Formal data on birds migrating and using the Big Bald habitat as a migration stopover have been collected on generally the same site since 1978.  The banding station was privately established by Dr. George Mayfield and Cleo Mayfield of Columbia, TN.  Their passion and enthusiasm for banding birds have produced a 30-year data set that can be a valuable tool in identifying trends in bird population health, age structure and migration patterns.

Sunrise at Big Bald
Sunrise at Big Bald Banding Station

Big Bald Banding Station is located high on Little Bald Mountain at 5390 feet above sea level (1643m), inside the Appalachian Trail corridor in Cherokee National Forest, Unicoi County, Tennessee.  The habitat is an edge transition mix of grassy bald, invasive annual and perennial shrubs, stunted northern hardwoods, a few scattered immature spruce-fir trees and native heath shrub thickets.

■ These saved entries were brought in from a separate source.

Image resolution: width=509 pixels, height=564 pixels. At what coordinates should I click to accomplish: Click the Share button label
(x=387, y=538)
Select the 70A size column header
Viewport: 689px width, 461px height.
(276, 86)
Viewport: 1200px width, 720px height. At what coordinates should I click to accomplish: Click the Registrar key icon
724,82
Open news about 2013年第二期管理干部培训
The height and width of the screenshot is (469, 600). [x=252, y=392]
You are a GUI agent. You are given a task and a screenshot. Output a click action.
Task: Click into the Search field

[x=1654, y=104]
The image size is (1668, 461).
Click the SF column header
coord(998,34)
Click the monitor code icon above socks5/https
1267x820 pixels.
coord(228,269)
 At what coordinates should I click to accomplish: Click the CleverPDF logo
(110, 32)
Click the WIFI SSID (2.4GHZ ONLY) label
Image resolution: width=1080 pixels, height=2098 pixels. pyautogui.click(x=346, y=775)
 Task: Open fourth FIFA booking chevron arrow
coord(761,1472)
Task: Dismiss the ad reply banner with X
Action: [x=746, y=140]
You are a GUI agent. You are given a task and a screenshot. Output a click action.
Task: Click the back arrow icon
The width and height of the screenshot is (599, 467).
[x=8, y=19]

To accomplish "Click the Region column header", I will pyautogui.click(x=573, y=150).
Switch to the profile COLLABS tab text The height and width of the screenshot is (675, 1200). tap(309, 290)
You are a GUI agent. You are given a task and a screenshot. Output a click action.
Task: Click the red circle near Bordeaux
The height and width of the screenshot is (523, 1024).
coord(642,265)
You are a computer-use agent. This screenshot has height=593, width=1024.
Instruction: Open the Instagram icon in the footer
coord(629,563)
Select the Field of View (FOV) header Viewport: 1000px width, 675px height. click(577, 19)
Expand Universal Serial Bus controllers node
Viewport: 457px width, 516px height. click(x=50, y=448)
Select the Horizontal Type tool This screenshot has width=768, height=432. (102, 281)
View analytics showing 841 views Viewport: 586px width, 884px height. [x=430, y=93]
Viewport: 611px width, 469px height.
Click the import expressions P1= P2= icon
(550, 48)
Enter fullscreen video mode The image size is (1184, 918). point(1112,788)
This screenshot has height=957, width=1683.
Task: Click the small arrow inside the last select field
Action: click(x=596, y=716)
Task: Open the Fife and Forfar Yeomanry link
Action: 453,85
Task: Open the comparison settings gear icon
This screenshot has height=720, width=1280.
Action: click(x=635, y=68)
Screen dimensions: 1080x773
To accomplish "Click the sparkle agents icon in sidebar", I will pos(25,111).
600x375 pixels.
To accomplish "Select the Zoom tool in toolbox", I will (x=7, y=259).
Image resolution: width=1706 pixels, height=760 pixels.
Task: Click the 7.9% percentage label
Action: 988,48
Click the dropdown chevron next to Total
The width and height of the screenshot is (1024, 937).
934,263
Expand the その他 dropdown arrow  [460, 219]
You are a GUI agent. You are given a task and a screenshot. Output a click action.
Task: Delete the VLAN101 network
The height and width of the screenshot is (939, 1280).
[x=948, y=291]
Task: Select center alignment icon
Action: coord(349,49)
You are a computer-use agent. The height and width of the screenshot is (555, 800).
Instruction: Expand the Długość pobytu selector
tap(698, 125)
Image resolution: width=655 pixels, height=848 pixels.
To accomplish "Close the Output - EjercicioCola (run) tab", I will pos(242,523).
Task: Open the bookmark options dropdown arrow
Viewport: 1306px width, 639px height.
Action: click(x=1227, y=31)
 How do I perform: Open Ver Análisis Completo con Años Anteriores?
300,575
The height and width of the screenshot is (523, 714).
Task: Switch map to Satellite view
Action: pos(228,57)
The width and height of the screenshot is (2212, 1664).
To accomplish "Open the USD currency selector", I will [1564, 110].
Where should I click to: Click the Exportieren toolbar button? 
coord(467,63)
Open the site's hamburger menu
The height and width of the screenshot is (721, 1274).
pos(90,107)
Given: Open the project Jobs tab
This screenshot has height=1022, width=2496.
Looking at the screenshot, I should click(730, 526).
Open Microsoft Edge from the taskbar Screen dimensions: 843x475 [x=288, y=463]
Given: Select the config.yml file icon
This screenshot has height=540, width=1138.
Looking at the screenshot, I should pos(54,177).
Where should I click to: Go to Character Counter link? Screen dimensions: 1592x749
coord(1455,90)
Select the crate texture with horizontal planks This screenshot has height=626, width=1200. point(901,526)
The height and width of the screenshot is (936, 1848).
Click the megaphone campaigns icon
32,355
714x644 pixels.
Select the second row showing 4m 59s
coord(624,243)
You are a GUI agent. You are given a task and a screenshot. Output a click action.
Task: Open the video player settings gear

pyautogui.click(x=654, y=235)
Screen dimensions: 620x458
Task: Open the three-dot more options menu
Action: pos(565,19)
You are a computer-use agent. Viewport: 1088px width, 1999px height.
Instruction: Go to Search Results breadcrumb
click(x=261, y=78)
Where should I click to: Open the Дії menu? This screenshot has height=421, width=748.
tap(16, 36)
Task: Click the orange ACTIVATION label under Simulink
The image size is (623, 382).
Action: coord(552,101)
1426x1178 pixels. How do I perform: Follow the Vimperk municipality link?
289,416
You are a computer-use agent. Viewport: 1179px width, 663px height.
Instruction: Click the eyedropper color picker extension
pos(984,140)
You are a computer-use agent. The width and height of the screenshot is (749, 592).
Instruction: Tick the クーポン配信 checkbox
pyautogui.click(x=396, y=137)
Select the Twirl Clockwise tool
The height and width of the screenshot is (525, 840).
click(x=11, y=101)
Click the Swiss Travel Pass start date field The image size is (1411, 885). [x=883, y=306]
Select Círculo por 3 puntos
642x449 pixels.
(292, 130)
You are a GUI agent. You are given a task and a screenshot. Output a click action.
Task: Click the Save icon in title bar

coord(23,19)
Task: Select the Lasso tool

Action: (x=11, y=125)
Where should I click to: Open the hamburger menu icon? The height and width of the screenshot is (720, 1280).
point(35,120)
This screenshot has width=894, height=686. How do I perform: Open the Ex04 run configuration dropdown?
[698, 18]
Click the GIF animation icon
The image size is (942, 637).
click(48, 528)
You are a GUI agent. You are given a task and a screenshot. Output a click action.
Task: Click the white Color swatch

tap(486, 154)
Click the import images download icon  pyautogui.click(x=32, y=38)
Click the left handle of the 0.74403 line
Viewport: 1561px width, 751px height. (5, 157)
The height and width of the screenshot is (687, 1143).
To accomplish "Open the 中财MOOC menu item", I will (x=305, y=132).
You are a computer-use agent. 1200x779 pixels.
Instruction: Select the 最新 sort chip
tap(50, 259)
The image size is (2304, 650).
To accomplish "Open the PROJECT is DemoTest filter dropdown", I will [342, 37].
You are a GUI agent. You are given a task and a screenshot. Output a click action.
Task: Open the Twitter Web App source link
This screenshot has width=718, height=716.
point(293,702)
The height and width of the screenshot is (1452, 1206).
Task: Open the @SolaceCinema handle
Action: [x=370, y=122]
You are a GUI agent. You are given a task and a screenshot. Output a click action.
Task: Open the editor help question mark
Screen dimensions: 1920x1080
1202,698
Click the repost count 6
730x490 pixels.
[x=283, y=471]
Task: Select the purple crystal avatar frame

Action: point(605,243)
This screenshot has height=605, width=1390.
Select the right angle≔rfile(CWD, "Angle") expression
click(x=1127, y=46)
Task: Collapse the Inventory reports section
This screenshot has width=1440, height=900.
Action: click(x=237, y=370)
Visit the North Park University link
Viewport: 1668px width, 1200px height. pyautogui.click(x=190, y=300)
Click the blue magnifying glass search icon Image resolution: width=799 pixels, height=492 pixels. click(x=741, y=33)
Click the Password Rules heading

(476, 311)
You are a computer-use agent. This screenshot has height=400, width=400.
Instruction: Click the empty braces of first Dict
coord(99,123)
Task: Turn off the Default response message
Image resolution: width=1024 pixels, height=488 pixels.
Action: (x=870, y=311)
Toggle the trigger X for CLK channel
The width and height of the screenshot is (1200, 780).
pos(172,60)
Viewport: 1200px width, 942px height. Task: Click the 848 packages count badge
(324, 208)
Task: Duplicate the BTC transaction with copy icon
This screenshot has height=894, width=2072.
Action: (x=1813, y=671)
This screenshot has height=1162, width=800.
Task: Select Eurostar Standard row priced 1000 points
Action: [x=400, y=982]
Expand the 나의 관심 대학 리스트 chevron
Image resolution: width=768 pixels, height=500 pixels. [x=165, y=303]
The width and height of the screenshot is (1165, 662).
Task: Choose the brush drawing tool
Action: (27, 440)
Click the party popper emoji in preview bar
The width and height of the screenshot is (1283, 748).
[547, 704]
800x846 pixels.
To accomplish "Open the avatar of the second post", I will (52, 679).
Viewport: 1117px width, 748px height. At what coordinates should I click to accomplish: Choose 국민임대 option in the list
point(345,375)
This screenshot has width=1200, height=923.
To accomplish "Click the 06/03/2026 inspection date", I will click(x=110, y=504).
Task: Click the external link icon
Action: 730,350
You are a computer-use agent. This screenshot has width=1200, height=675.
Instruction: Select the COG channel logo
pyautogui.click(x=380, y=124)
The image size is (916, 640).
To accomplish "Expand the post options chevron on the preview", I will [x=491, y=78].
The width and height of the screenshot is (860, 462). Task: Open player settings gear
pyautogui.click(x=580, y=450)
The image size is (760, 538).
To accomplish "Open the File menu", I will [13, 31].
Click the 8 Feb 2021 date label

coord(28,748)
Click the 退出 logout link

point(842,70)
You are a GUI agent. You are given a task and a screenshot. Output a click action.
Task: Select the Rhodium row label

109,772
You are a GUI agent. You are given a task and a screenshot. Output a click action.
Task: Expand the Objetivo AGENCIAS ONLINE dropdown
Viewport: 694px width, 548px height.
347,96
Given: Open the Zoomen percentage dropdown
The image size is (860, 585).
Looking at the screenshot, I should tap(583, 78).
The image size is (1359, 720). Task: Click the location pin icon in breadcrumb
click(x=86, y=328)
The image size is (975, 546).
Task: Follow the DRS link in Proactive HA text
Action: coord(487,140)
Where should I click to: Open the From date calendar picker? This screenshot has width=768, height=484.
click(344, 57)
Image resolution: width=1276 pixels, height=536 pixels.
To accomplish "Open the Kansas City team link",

Wide vistas open to the north towards Erwin, TN and northeast toward Roan Mountain. Mt. Mitchell and the Black mountain range, with the highest peaks in the eastern U.S., loom ten miles to the southeast. 

Peregrine Falcon
Peregrine Falcon
BBBS is one of very few banding stations in the US that monitors and bands songbirds, raptors and owls. An average of ~2000 passerines are captured, banded and safely released each autumn migration at Big Bald. A raptor trapping substation lures and bands approximately 100 birds of prey of 10 different species. And the Big Bald Hawkwatch documents the passage of 15 different species of raptors annually. The Big Bald Hawkwatch has counted a total of 12,644 birds of prey, averaging 2100 migrating raptors each autumn from 2003-2009.



Little Bald
View from Little Bald

Big Bald Mountain has been designated as an Important Bird Area (IBA) by the Tennessee Wildlife Resources Agency (TWRA) and the National Audubon Society's Important Bird Area program.  Big Bald is part of the Southern Blue Ridge IBA, which includes several high altitude sites such as Roan Mountain, Unaka Mountain and the Great Smoky Mountains National Park. This north-south corridor provides migratory, breeding, and wintering habitat for numerous bird species.